#### SOURCE

Why is it important to revitalize the public's interest in poetry?
Pick a number between 1613 and 1915. Don't argue. Just humor me.
That number represents a year between Shakespeare's retirement and T.S. Eliot's debut. Now look at every poetry anthology published in the last fifty years. How many poems from the year you chose are being preserved in reprint? Or on required reading lists? Fewer than a half dozen, I'll wager, and probably closer to one or two. Now survey every anglophone on the planet, asking each of them how many of these poems they can quote. How many of the poems from that year have been preserved in our collective memory? One, maybe two. Probably none.
Looking forward, this number--zero, one or two--represents how many poems from 2011 rate to survive until 2111.
Pretty bleak, no? As the song says, "You ain't seen nothing yet!"

########

▶ **WRITTEN EXERCISE 1**:
Rewrite the poetry passage starting with "Why is it important" and going on through "survive until 2111.", swapping "anglophone" for "English speaker".
▶ **WRITTEN EXERCISE 2**:
Write what comes next in the poetry passage, picking up after its final sentence.
The material after the poetry passage is not needed.

#### DATASET EXCERPT

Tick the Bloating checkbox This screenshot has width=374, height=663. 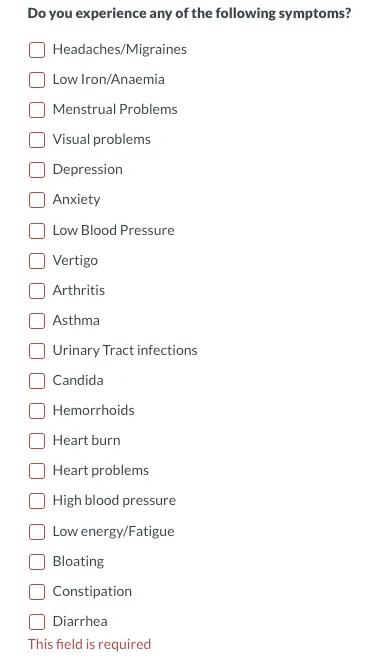[37, 562]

########

▶ **EXERCISE RESULT 1**:
Why is it important to revitalize the public's interest in poetry?
Pick a number between 1613 and 1915. Don't argue. Just humor me.
That number represents a year between Shakespeare's retirement and T.S. Eliot's debut. Now look at every poetry anthology published in the last fifty years. How many poems from the year you chose are being preserved in reprint? Or on required reading lists? Fewer than a half dozen, I'll wager, and probably closer to one or two. Now survey every English speaker on the planet, asking each of them how many of these poems they can quote. How many of the poems from that year have been preserved in our collective memory? One, maybe two. Probably none.
Looking forward, this number--zero, one or two--represents how many poems from 2011 rate to survive until 2111.

▶ **EXERCISE RESULT 2**:
Factor in the rampant and growing generational narcissism that ignores history entirely. Fewer than 50% of high school graduates can name the major combatants in WWII. If they know so little about a world-wide conflagration from 70 years ago, what chance is there that they will know or care about a poem written in centuries past?
Can the news get any worse? Well, actually, it can and does.
We need to consider that, before WWI, people cared about poetry. They memorized scores of poems as they appeared in magazines and newspapers. They performed them in parlors and at parties, perhaps hoping to catch the eye of a prospective romantic partner. This popularity gave poems and poets their first push into posterity. No, it didn't work with Thomas Tusser (who?) and it didn't happen with E.A. Poe or Emily Dickinson but, for the most part, contemporary champions helped a poet's chances of immortality.
Today, most people can't recite a single line of serious poetry written in the last half century.
Thus, there is virtually no chance that any poem written this year will be considered significant in 2111 or beyond. In short, there is no such thing as posterity anymore. The most frustrating thing is that quality isn't the issue. Does it really matter how pretty that tree falling in the forest is?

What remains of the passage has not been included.